I have been struggling using the {forcats} fct_lump_prop() function, more specifically the use of its w = and prop = arguments. What exactly is it supposed to represent with the example below :
df <- tibble(var1 = c(rep("a", 3), rep("b", 3)),
var2 = c(0.2, 0.3, 0.2, 0.1, 0.1, 0.1))
# A tibble: 6 x 2
var1 var2
<chr> <dbl>
1 a 0.2
2 a 0.3
3 a 0.2
4 b 0.1
5 b 0.1
6 b 0.1
What would be the prop value to set so that a is kept intact, but b is lumped as Others ?
# A tibble: 6 x 2
var1 var2 fct
<chr> <dbl> <fct>
1 a 0.2 a
2 a 0.3 a
3 a 0.2 a
4 b 0.1 Others
5 b 0.1 Others
6 b 0.1 Others
I have tried empirically but can't find how this works.
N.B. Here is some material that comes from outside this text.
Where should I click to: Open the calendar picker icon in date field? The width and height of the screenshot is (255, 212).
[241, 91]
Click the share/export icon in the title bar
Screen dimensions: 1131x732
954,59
Intuitively I would say that setting a prop value above 0.3 (sum of bs) and below 0.6 (sum of as) would lump the b factor but this doesn't lump anything. The only threshold I found was with prop = 0.7 and then everything becomes a Others level...
df %>%
mutate(fct = fct_lump_prop(var1, w = var2, prop = 0.7))
# A tibble: 6 x 3
var1 var2 fct
<fct> <dbl> <fct>
1 a 0.2 Other
2 a 0.3 Other
3 a 0.2 Other
4 b 0.1 Other
5 b 0.1 Other
6 b 0.1 Other
So what am I not understanding ? The little examples I found elsewhere did not help me grasp the prop and w behavior.
Thanks a lot.
Relevant explanation is in this line of the source of
fct_lump_prop()That is, if there are only one factor in "others" the function does nothing.
Created on 2022-11-14 with reprex v2.0.2
It does'nt appear to be documented except in the source code itself.
Edit
There is also an issue in github because manpage says that factors are lumper if they appear "fewer than" prop times, but it is also true if it appears "exactly" prop times.